This paper investigates the field of insider security in an organization. Insider attacks occur knowingly or unknowingly among employees and cause significant damages either in the form of financial or relationships between organizations and its customers, partners and legal entities. An employee in an organization gains sufficient access to critical information and systems for the sake of conducting their job mandate. The increased connectivity between employees and organizations, others operating, regionally, and internationally together with the sophisticated methods of conducting cyber crimes expounds the threat by increasing the methods of leaking confidential information.
Theoretical framework
Organizations employ a number of strategies to help manage insider threats. Some of them include employing security people with reputable characters, use of logging systems to restrict access to computing resources and physical locations, insider detection and monitoring software among others. However, in many instances, there are frequent reports of successful attacks occurring at the very organizations that have deployed most of these controls. It points a thorny area in the field of employee management.
Statistics indicates that organizations are losing millions of dollars in syndicates involving insiders. Cappelli et al. reported in a survey conducted by United States Secret Service that as much as 20% of crimes conducted over the internet are facilitated by insiders and cause huge amounts of destruction. In addition, huge amounts of revenue are lost, as a result, as well as a good number of employees. A similar research conducted at Carnegie Mellon University pointed out an organizational-wide and insider-facilitated attacks which consequently lead to huge financial burdens, exposure and misuse of personal information as well as legal and reputational concerns.
General background of the study
There is considerable literature talking about insider attacks and cyber crime, but none of it seems critically to establish its causes or explicit ways of preventing it. William et al. documents the results of a comprehensive study conducted to detect realistic insider attacks. The research is founded on the application of domain knowledge for the selection of applicable features that can identify behaviour associated with insider attackers.
Myers et al. dealt with insider attacks research and concluded that malicious attackers are one of the most difficult to detect. It is because they are entrusted with the same access tools, and knowledge and skills to break security systems, manipulate them and cover their tricks. The research explored the strategies relevant to detect insider attacks using standard tools and common event approaches.
Purpose of the study
This study aims to shed more light on insider attacks in multinational corporations. The research has the following objectives;
- It seeks to probe insider attacks in multinational corporations by employing industry-wide data
- It explores the motivations for insider attacks and whether they are related to employee factors
- It explores ways of detecting, preventing and avoiding attacks by application of industry-wide analytics
Delimitation and limitations
The study is expected to suffer from unresponsiveness of the respondents as the information requested critical to the management of security in the organizations. Besides, multinationals might be adamant to report any attack so as not to upset their customers and partners. One of the probable delimitations is the company laws and regulations that do not permit sharing of security and sensitive data with outsiders or strangers.
Significance of the study
The study is relevant to multinational organizations who have suffered the effects of insider attacks as well as policy makers, security experts and academicians. It empowers them with skills required to stay relevant in the current age of computer cyber crime.
Methodology
This research will employ quantitative research method. Data will be solicited via questionnaires and interviews on CIO’s, employees and executives of multinational organizations.
Researcher role
The researcher will actively take part in the collection of data in the field. The researcher will be assisted by two research assistants who will be responsible for logistical activities during the interviews and distribution and collection of questionnaires.
Scope of the study
The study will be focused on multinational entities operating in the oil-rich Saudi Arabia. It will focus on foreign multinationals who do business and production activities in the Kingdom.

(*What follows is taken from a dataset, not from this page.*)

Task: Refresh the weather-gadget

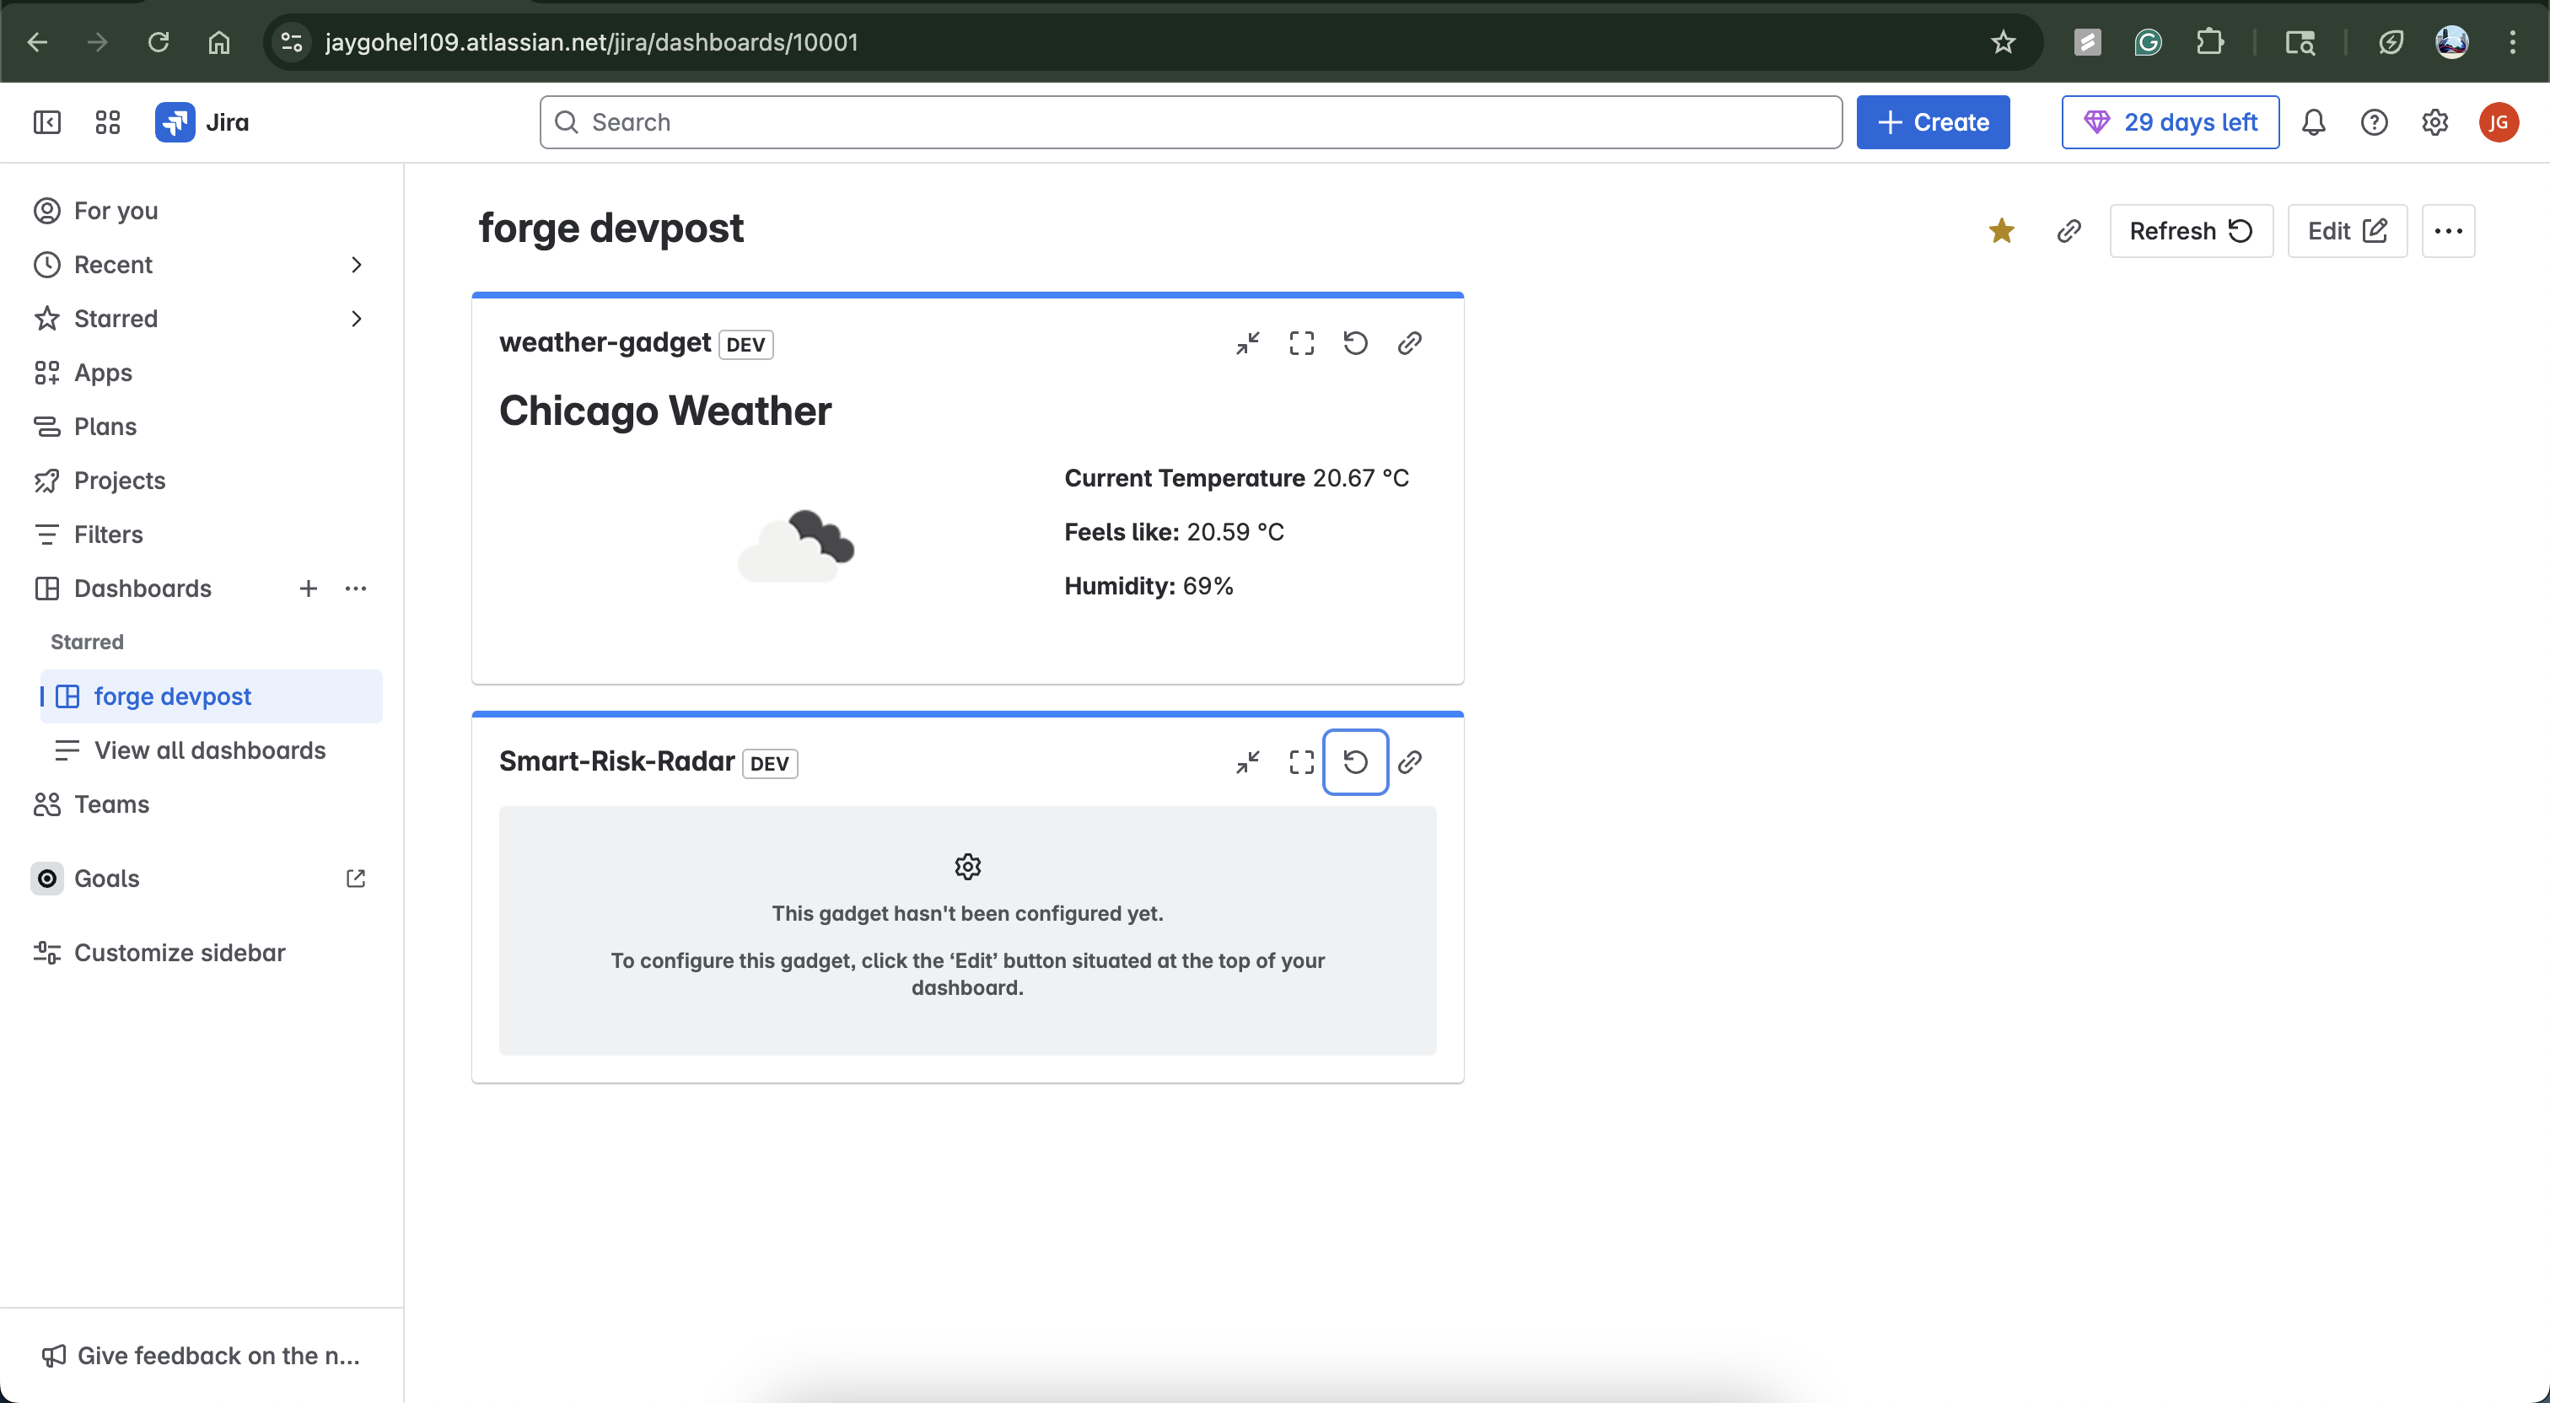Action: click(x=1355, y=344)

Data collection strategies
Data will be collected using structured questionnaires specifically drafted for the project. For the interviews, recording tapes will be used to eliminate distractions that might result from using writing materials.
Data analysis strategies
Collected data will be analyzed using data analytic tools such as SPSS for quantitative data to derive insightful information.
Data validation strategies
Data collected must be relevant to the study. In this case, a SMART approach is used where the collected data must be specific to insider attacks, measurable, attainable, and realistic and within a specific time frame.
Management plan, time and feasibility
The project will be conducted over a period of six months. A preliminary research will be conducted to determine whether relevant data can be achieved using the research methods that have been highlighted. If not, the research procedure may be altered to suit the scenarios in the field. The project plan will be developed to note major milestones and monitor the progress of the project.
Works Cited
Cappelli, D, Moore, A, Shimeall, T, Trzeciak, R. Common Sense Guide to Prevention and Detection of Insider Threats: Carnegie Mellon University 2006.
Myers, Justin, Grimaila, Micheal R, Mills, R. Towards Insider Threat Detection using Web Server Logs, Center for Cyberspace Research Air Force Institute of Technology. Springer, 2009.